LONDON (Reuters) - U.S. sanctions on two units of Chinese shipper COSCO hit the liquefied natural gas (LNG) tanker industry on Monday as U.S.-listed Teekay LNG TGP.N said its shipping joint venture in Russia had been "blocked" because of its ties to COSCO.
The United States imposed sanctions on COSCO Shipping Tanker (Dalian) Co and subsidiary COSCO Shipping Tanker (Dalian) Seaman & Ship Management Co for allegedly carrying Iranian crude oil.
Teekay LNG said on Monday that its 50-50 Yamal LNG Joint Venture had been deemed a “blocked person” under the sanctions because its partner China LNG Shipping (Holding) (CLNG) is 50% owned by COSCO Dalian.
“As a result of CLNG’s 50% interest, the Yamal LNG Joint Venture also currently qualifies as a ‘Blocked Person’ under OFAC rules,” Teekay said, referring to the U.S. Treasury Department’s Office of Foreign Assets Control (OFAC).
“Teekay Group has not traded and will not trade with Iran and will not act in contravention of any trading sanctions,” Teekay said.
The venture owns Arc7-class LNG tankers capable of navigating through Arctic ice, making them key to transporting LNG from Novatek's NVTK.MM Yamal LNG plant in northern Russia.
The LNG plant, surrounded by thick ice during the winter, is unique in operating in such harsh conditions. The Arc7 tankers take LNG westward to Europe in winter and eastward to Asia in summer when ice along the Northern Sea Route dissipates sufficiently to allow passage.
Its Yamal LNG project “has all the necessary capabilities to ensure the delivery of produced LNG to buyers within the agreed by contracts schedules,” Novatek said in a statement.
Teekay said it was working with its partners to resolve the issue.
The venture owns the Eduard Toll, Rudolf Samoylovich, Nikolay Yevgenov and Vladimir Voronin tankers, all newly built for Yamal, which began operations in December 2017.
Georgiy Ushakov, another Teekay Arc7 tanker, is now heading to Yamal after its sea trials around South Korea's Daewoo Shipbuilding and Marine Engineering (DSME) 042660.KS shipyard. A sixth, Yakov Gakkel, is undergoing tests.
Yamal has been producing and shipping LNG above its expected capacity of 16.5 million tonnes a year (mtpa), shipping 12.8 mtpa so far this year.

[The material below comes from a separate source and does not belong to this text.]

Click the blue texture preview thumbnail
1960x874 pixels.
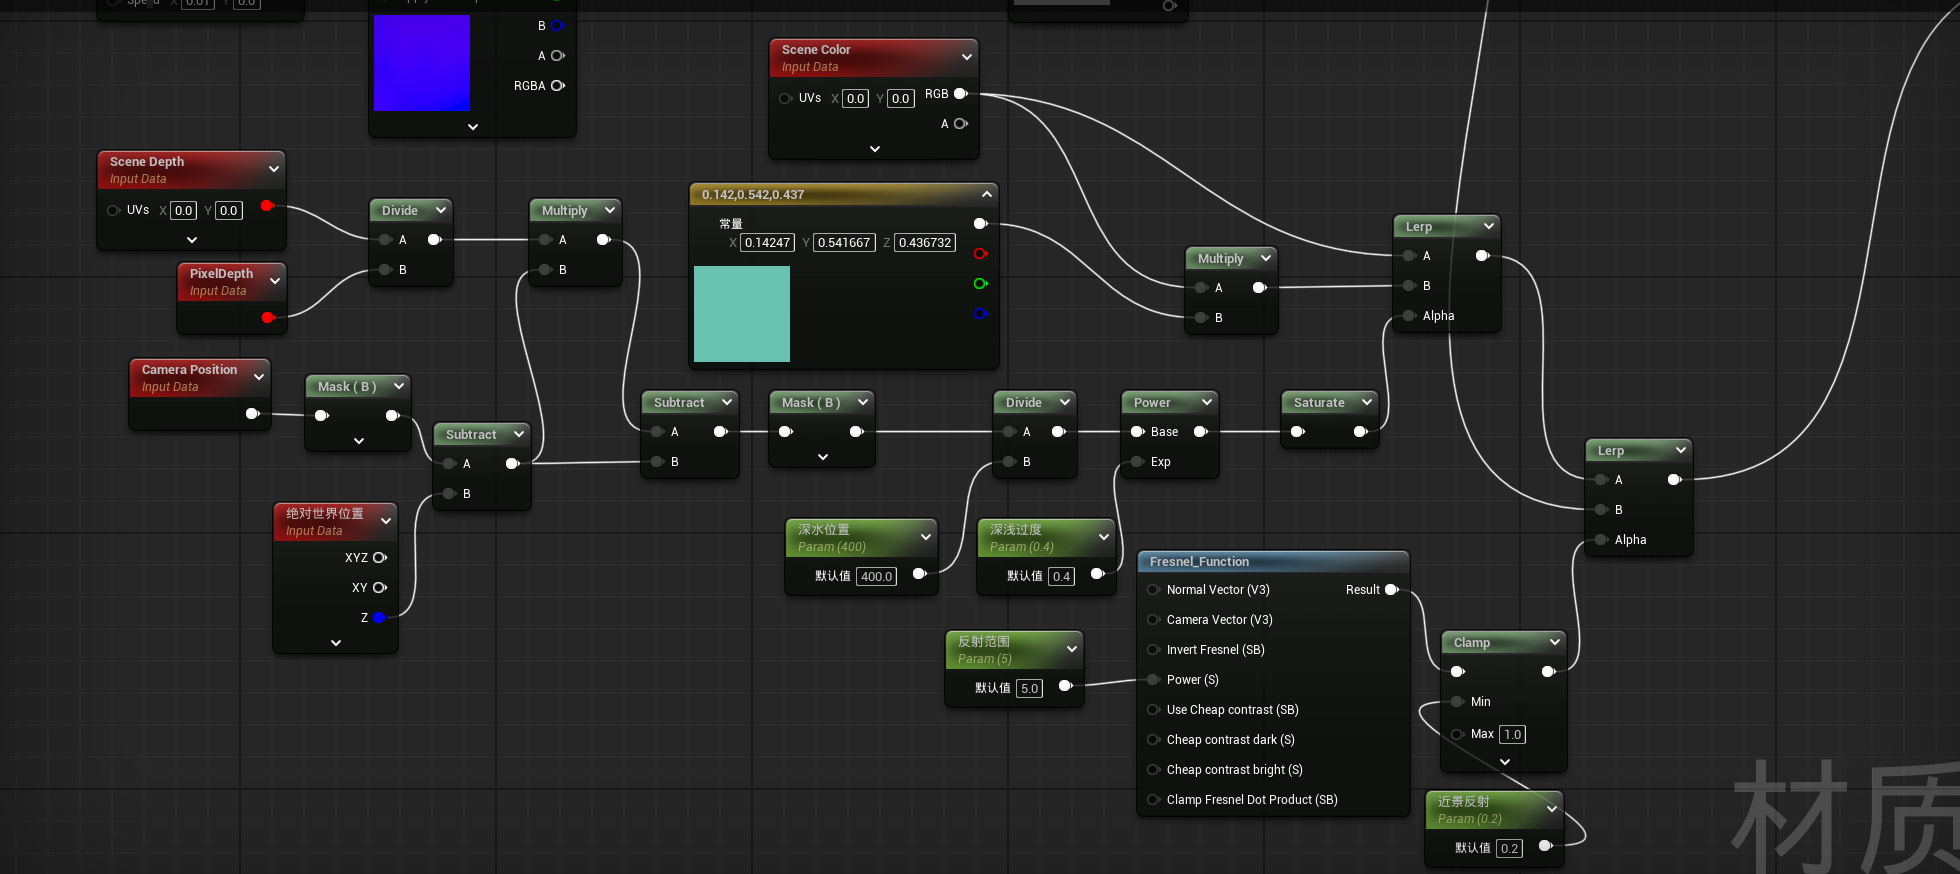(x=422, y=63)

“Everything is going without hindrance,” a source close to Novatek told Reuters when asked about the tankers’ movements.
The sanctions imposed Friday on the two COSCO units caused oil freight rates to spike as Asian oil buyers rushed to secure alternative vessels to load crude oil from the Middle East.

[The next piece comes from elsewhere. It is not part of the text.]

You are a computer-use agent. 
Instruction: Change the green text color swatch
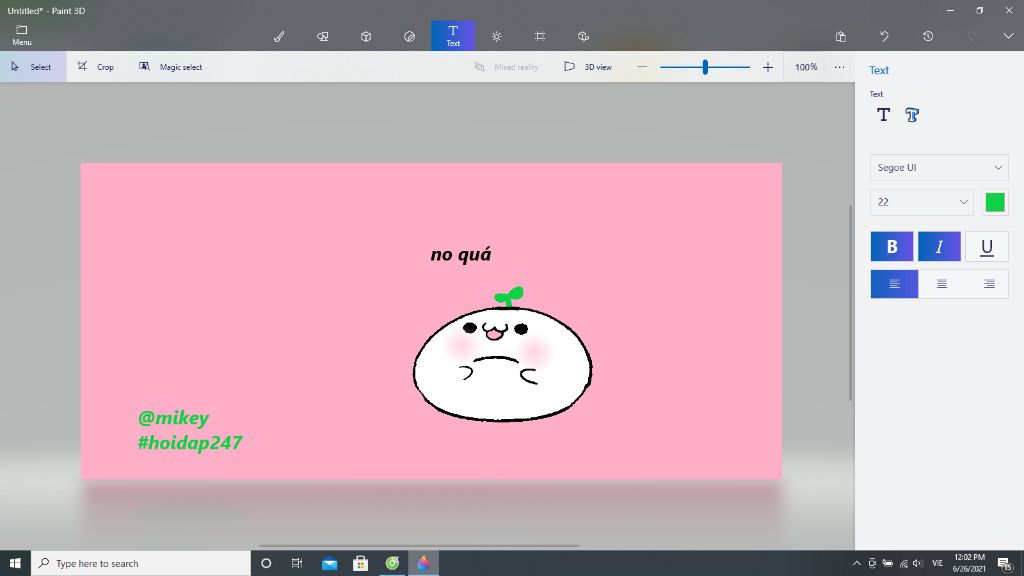coord(995,202)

Average rates for Aframax and Suezmax oil tankers have jumped 50% to $30,000 a day since sanctions were imposed on Wednesday, said Ryan Hamilton, a Teekay spokesman.
LNG freight rates have jumped by between 7% and 11% in the past week to about $70,000 a day, shipping analysts said, though rates have been rising gradually in recent weeks as winter demand picks up.
The latest sanctions do not apply to other COSCO subsidiaries or affiliates, the Treasury Department said in a fact sheet distributed on Monday. Companies “do not face sanctions risk for engaging in transactions with COSCO, its non-blocked” subsidiaries or affiliates, the fact sheet said.
“For anyone not subject to U.S. sanctions jurisdiction it will ultimately come down to a question of risk appetite: Just because the U.S. authorities have the power to list people on this basis does not necessarily mean that they will do so in every instance,” said Anna Bradshaw, a sanctions lawyer and partner with Peters & Peters Solicitors LLP.